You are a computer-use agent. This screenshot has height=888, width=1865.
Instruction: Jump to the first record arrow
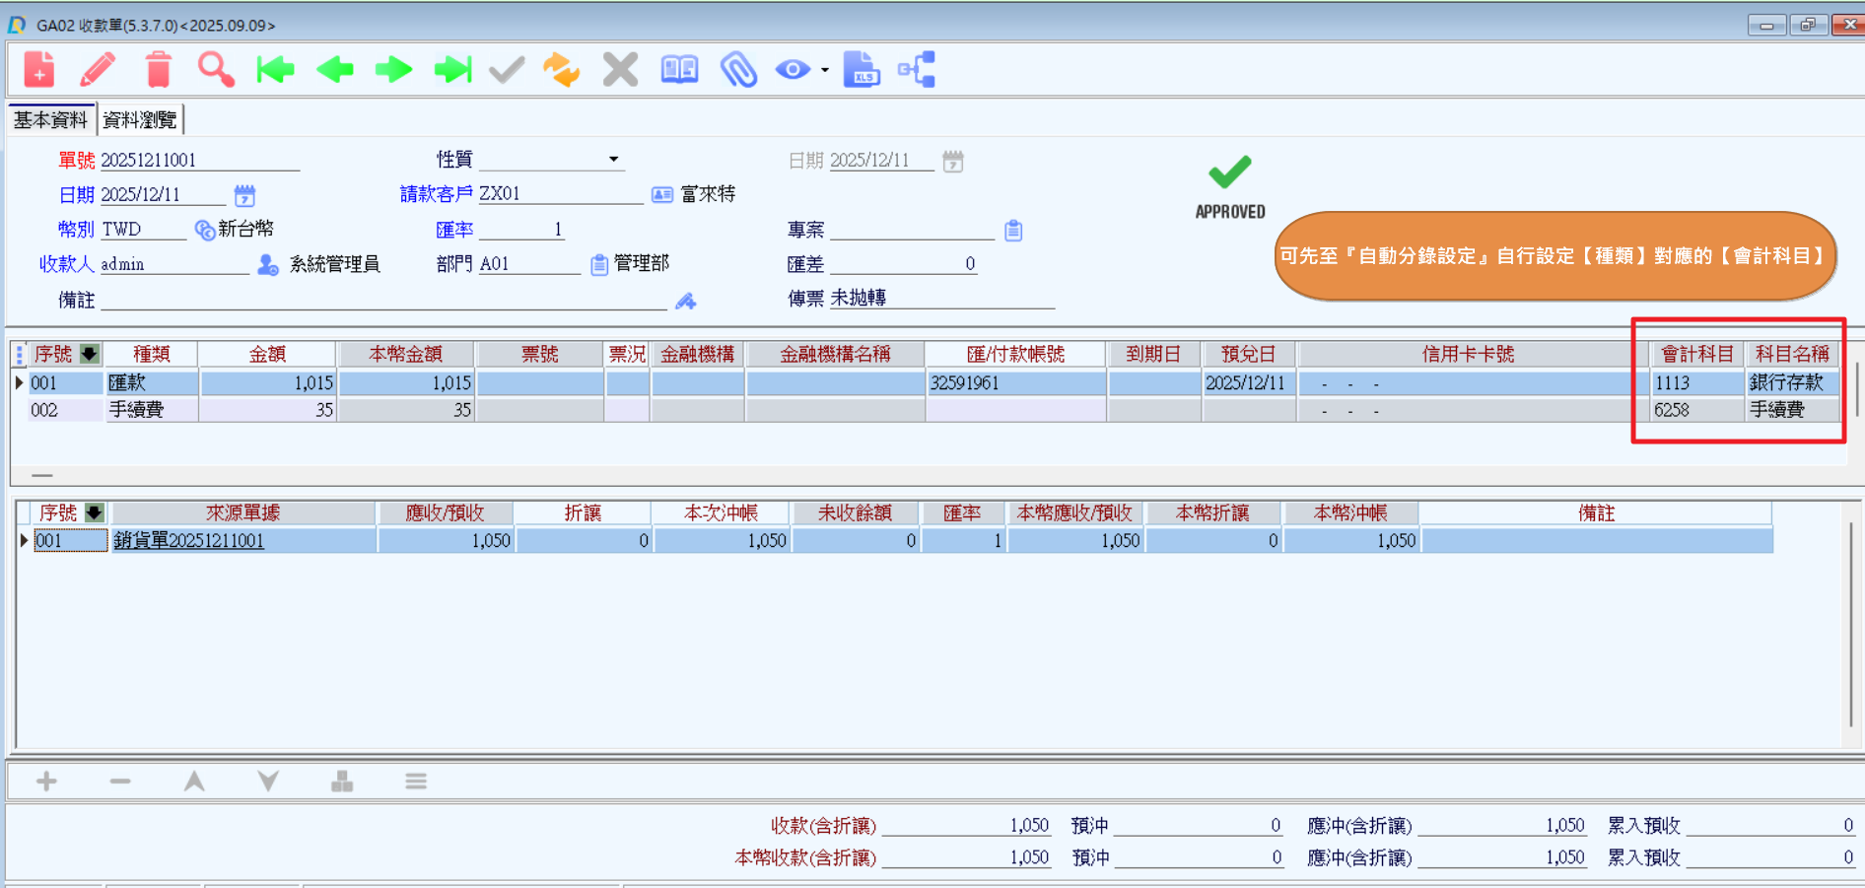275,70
====
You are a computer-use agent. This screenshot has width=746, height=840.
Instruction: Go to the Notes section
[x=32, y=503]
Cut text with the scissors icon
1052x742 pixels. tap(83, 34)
====
Please work out how many lines in the data include "computer"; write that number only.

● Result:
2